RECORDS FOR PROCESSING.
* * *

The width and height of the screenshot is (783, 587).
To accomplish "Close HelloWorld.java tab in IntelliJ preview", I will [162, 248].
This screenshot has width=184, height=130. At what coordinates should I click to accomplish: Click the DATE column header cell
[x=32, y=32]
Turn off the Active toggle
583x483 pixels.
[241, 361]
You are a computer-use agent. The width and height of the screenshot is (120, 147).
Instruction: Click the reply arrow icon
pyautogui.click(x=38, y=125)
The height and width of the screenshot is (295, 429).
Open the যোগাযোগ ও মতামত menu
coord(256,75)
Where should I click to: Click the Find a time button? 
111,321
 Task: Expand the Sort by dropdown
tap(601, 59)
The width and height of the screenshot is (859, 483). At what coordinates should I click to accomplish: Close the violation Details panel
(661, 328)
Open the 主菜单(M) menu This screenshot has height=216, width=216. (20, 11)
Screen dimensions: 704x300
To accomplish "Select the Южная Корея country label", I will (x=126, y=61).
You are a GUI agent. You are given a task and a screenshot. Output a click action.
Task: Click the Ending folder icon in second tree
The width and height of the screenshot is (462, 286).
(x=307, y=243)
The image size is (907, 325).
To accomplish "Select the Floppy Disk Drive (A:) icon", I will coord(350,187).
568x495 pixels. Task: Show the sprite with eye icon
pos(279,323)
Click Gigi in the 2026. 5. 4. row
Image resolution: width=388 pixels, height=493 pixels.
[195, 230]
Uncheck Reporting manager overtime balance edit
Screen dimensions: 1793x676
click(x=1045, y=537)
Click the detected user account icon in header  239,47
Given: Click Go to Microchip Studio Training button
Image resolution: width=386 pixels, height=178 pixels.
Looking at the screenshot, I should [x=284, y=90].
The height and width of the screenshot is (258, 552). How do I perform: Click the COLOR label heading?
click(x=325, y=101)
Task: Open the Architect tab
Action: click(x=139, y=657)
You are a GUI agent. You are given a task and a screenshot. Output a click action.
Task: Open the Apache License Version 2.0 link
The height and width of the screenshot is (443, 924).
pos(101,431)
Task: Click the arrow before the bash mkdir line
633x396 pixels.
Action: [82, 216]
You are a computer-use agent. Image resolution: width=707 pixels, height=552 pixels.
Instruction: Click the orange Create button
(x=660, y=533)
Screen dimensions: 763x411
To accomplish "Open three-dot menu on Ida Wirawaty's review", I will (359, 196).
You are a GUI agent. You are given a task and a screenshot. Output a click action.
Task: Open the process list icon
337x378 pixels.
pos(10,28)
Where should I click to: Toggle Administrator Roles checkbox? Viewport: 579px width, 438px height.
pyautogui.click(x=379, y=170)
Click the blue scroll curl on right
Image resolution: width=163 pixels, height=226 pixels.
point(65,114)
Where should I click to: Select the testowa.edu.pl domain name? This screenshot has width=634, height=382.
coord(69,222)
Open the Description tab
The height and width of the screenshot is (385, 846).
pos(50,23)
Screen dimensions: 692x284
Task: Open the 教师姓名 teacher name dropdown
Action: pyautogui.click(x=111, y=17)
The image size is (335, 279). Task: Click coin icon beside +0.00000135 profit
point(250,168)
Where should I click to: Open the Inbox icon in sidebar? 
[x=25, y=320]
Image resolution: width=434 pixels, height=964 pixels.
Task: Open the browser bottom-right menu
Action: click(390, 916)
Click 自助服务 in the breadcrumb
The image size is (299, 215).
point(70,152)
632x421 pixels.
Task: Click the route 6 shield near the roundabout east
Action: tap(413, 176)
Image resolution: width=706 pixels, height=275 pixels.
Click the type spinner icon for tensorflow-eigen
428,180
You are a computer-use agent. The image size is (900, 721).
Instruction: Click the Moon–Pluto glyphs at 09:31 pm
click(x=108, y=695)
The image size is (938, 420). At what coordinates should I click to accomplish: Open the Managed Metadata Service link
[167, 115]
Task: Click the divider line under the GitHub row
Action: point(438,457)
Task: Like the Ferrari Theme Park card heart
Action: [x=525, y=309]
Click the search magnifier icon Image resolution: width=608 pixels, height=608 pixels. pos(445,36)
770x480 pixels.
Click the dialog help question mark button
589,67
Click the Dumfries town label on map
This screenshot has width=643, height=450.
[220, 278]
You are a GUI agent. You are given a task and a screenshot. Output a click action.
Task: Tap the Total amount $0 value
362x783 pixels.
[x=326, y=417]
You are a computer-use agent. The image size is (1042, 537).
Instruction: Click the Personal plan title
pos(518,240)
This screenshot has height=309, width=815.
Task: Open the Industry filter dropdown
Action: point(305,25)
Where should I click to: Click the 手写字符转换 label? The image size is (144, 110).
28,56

* * *

WORK REQUEST. None of the lines before the one containing "Task: Tap the Total amount $0 value" belong in the answer; reproduce that line and all later lines of the records exactly.

ANSWER BOX.
Task: Tap the Total amount $0 value
362x783 pixels.
[x=326, y=417]
You are a computer-use agent. The image size is (1042, 537).
Instruction: Click the Personal plan title
pos(518,240)
This screenshot has height=309, width=815.
Task: Open the Industry filter dropdown
Action: point(305,25)
Where should I click to: Click the 手写字符转换 label? The image size is (144, 110).
28,56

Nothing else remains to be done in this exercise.